In the wise words of Ferris Bueller, “Life moves pretty fast. If you don’t stop and look around once in a while, you could miss it.” Truer words were never spoken. Seriously. It’s really easy in life to get caught up in the daily craziness. CrossFit is the same way. We get focused on progress and on PRs. We watch the weights and the times and get caught up on food. We get frustrated at lack of progress or bad days. We get caught up in it all. It usually takes something big to snap us out of our insanity.
A few weeks ago it happened to me. While warming up, I made a mistake of epic proportions. I walked over to the rig, and set my water bottle down to claim my spot. Our coach asked us to warm up with pull ups, so I jumped up there and started kipping away. I kicked the top of my water bottle as I adjusted my hands, and didn’t think much about it. I did my 5 pull ups and released the bar, jumping down off the rig. Little did I know, my water bottle had rolled underneath me, and when I jumped down I landed on the bottle. My ankle turned and I instantly tore every ligament in my ankle, and dislocated a bone in my foot. First, let me say, this was NOT a “CrossFit” injury. This was not from overtraining, or doing something I wasn’t meant to do. This was from a water bottle… So before you haters get all “see I told you this was dangerous.” It’s not. Water bottles and not paying attention to your surroundings is dangerous. If I teach you anything in my writing career, let it be this: do not leave your water bottles too close to your work area.
So, here I sit. In a boot with crutches for 4 days, a walking cast for two weeks, and now a brace, waiting on the swelling to go down, the pain to go away, and for the range of motion to come back. It’s miserable. I am so frustrated. I still show up to the gym and do work, but it’s not the work I want to do. I row with one leg, and can do the air assult, but I cannot run. I cannot lift weights because my ankle cannot bear the weight. I do seated strict presses, and seated wall balls, and a LOT of bench press. My coaches are wonderful at helping me modify my workouts, and to be able to accomplish something, but it’s not near what I want to be doing. I am definitely not the only athlete to sit by during an injury. I am not the first and I will not be the last. I feel lost and frustrated a lot of the time. However, one great thing about this injury has been it gave me a chance for some deep introspection. Why did I start doing this in the first place? What pulled me in to this world and why did I stay?

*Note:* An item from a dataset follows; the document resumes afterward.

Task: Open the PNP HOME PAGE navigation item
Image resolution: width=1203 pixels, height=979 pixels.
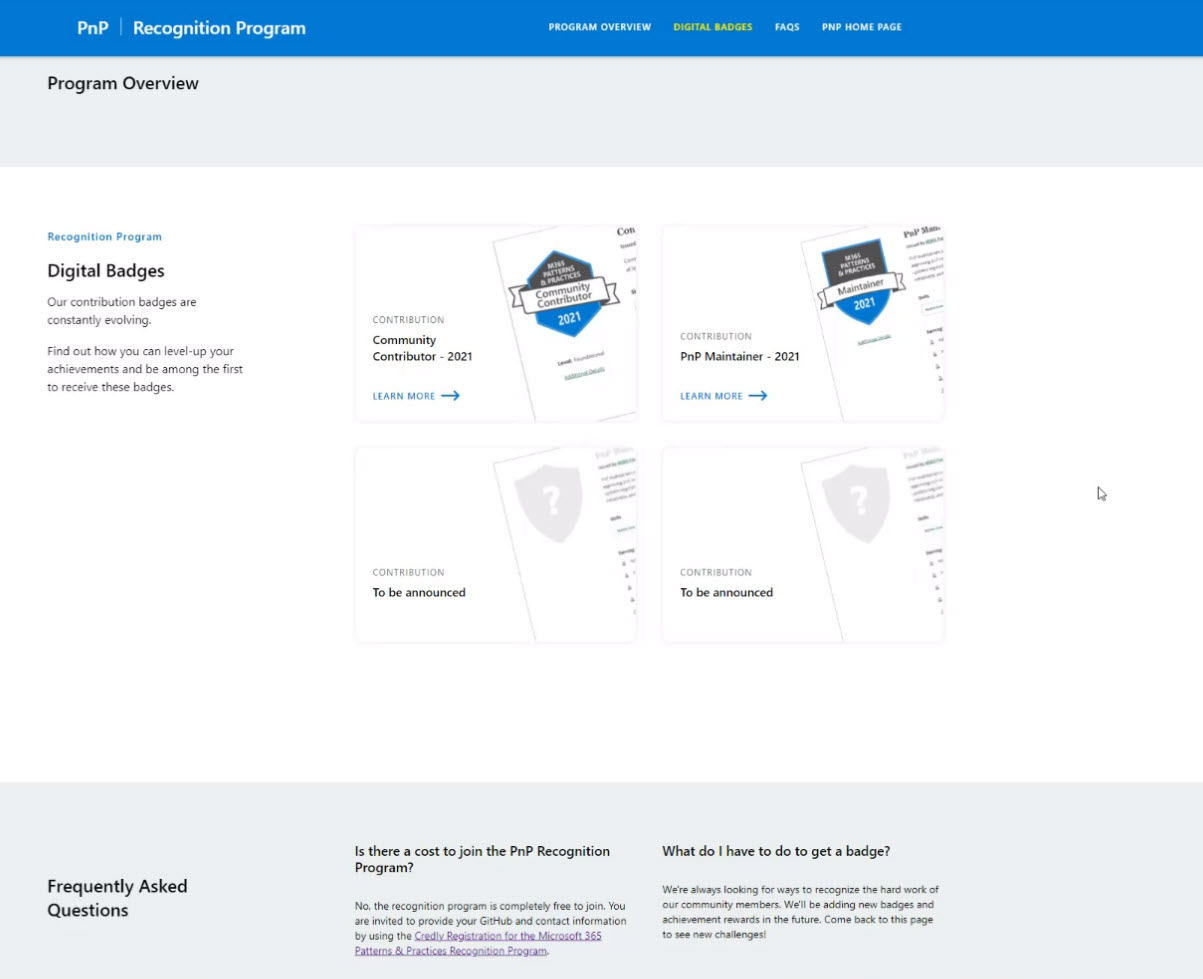Action: click(861, 27)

I remember when I casually sauntered into the gym. I was in need of something new. I was out of shape, I had an eighteen month baby boy, and I wanted to “tone up.” I have been a member at all sorts of gyms. I have had a personal trainer. I have done yoga. I have done all of the at home videos. I cannot workout in the comfort of my own living room, because you know what else is in the comfort of my own living room? My couch. It may work for 4-6 weeks, but sooner or later the gravitational pull of couch wins. I have done CrossFit for 4 years, and I have never once thought of quitting. I found my passion in the walls of my box. I found more than a workout. I found determination and motivation and friendship and life.
We have heard all of this before. These are not new words, but as I have sat, literally, in the middle of the gym over the last four weeks and watched my friends lift weights, and run, and PR, I have been smacked over the head with the reality of this sport. It’s not to PR every time I walk in. It’s not to be in constant search of more weight or faster times. While we want to improve, it’s about improving ourselves. It’s about the commitment to becoming better. It’s the relationship with our fitness. In relationships there are good days and bad days. There is closeness and there is frustration. This relationship is no different. I show up to the gym everyday not to beat everyone in the class, or be the one to lift the heaviest weights that day. I show up to gym every day to be strong and enjoy life. To be able to chase my kids through the park, and to wrestle them in the living room. I do this to be able to try surfing lessons in Hawaii, and to hike when I can. It’s not about perfection, it’s about life. While I am ready to be healthy again, I’m thankful for the opportunity to step outside of craziness and focus on the why.